First, in preparing the input to the model, you want to fetch the pretrained weights of the InceptionV3 model and remove the fully connected layer at the end because you will be replacing it later. You will also specify the input shape that your model will accept. Lastly, you want to freeze the weights of these layers because they have been trained already.

In [None]:
# Download the pre-trained weights. No top means it excludes the fully connected layer it uses for classification.
#!wget --no-check-certificate \
#    https://storage.googleapis.com/mledu-datasets/inception_v3_weights_tf_dim_ordering_tf_kernels_notop.h5 

In [1]:
from tensorflow.keras.applications.inception_v3 import InceptionV3
from tensorflow.keras import layers

# Set the weights file you downloaded into a variable
local_weights_file = './inception_v3_weights_tf_dim_ordering_tf_kernels_notop.h5'

# Initialize the base model.
# Set the input shape and remove the dense layers.
pre_trained_model = InceptionV3(input_shape = (150, 150, 3), 
                                include_top = False, 
                                weights = None)

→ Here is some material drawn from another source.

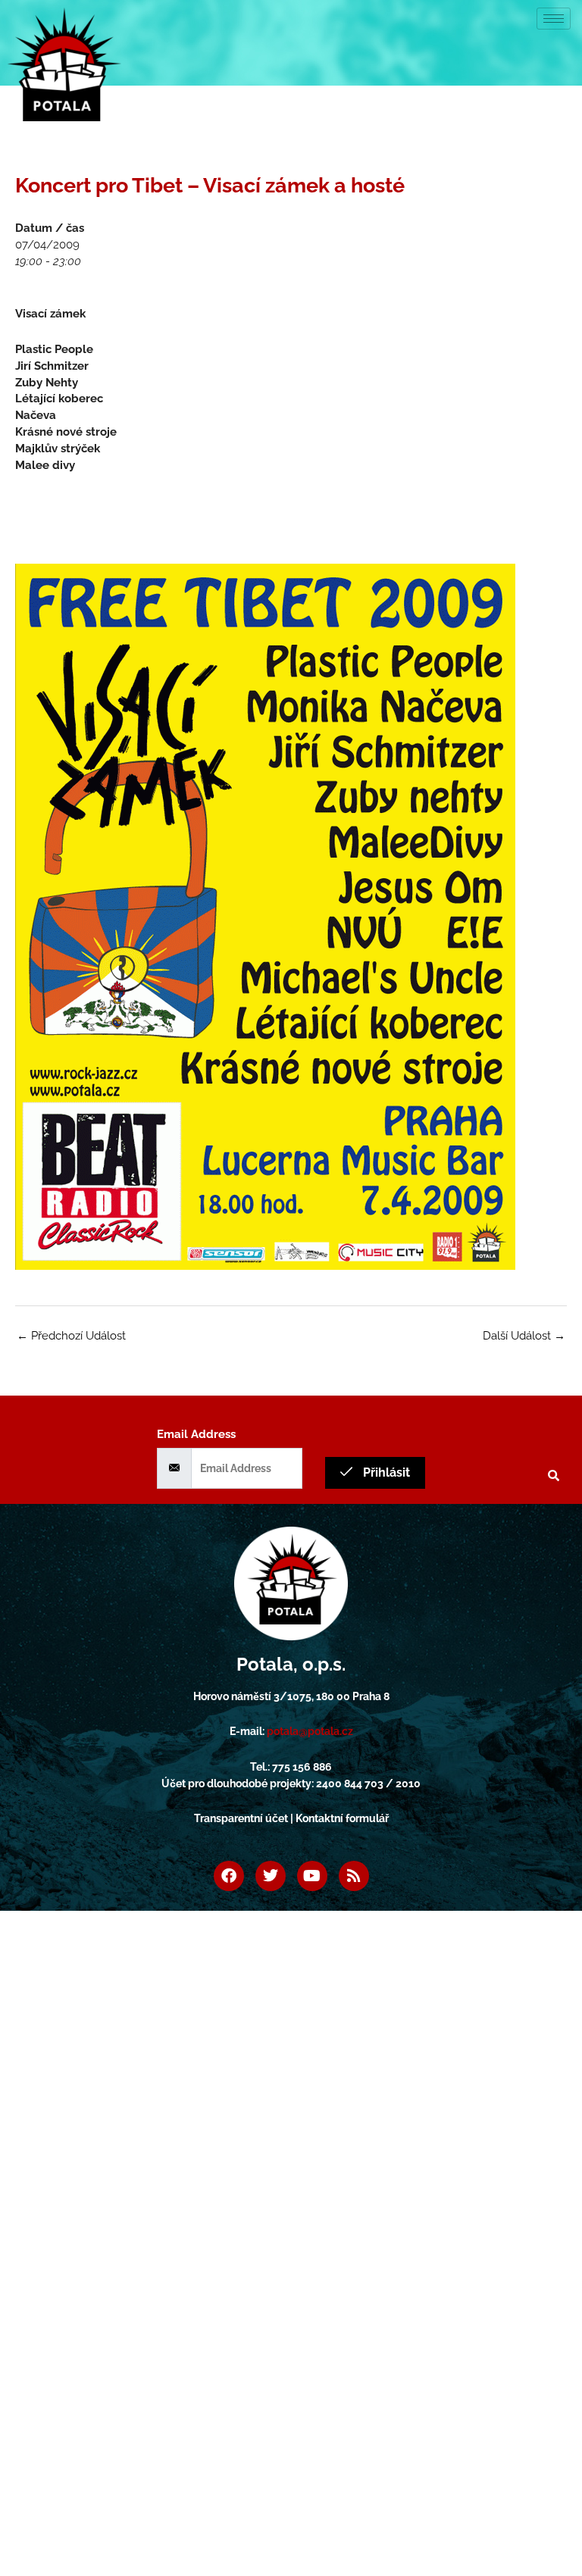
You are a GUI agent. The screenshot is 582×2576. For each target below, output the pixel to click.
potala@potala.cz (310, 1731)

# Load the pre-trained weights you downloaded.
pre_trained_model.load_weights(local_weights_file)

# Freeze the weights of the layers.
for layer in pre_trained_model.layers:
  layer.trainable = False

You can see the summary of the model below. You can see that it is a very deep network. You can then select up to which point of the network you want to use. As Laurence showed in the exercise, you will use up to `mixed_7` as your base model and add to that. This is because the original last layer might be too specialized in what it has learned so it might not translate well into your application. mixed_7 on the other hand will be more generalized and you can start with that for your application. After the exercise, feel free to modify and use other layers to see what the results you get.

In [2]:
pre_trained_model.summary()

Model: "inception_v3"
__________________________________________________________________________________________________
Layer (type)                    Output Shape         Param #     Connected to                     
input_1 (InputLayer)            [(None, 150, 150, 3) 0                                            
__________________________________________________________________________________________________
conv2d (Conv2D)                 (None, 74, 74, 32)   864         input_1[0][0]                    
__________________________________________________________________________________________________
batch_normalization (BatchNorma (None, 74, 74, 32)   96          conv2d[0][0]                     
__________________________________________________________________________________________________
activation (Activation)         (None, 74, 74, 32)   0           batch_normalization[0][0]        
_______________________________________________________________________________________

In [2]:
# Choose `mixed_7` as the last layer of your base model
last_layer = pre_trained_model.get_layer('mixed7')
print('last layer output shape: ', last_layer.output_shape)
last_output = last_layer.output
last_output

last layer output shape:  (None, 7, 7, 768)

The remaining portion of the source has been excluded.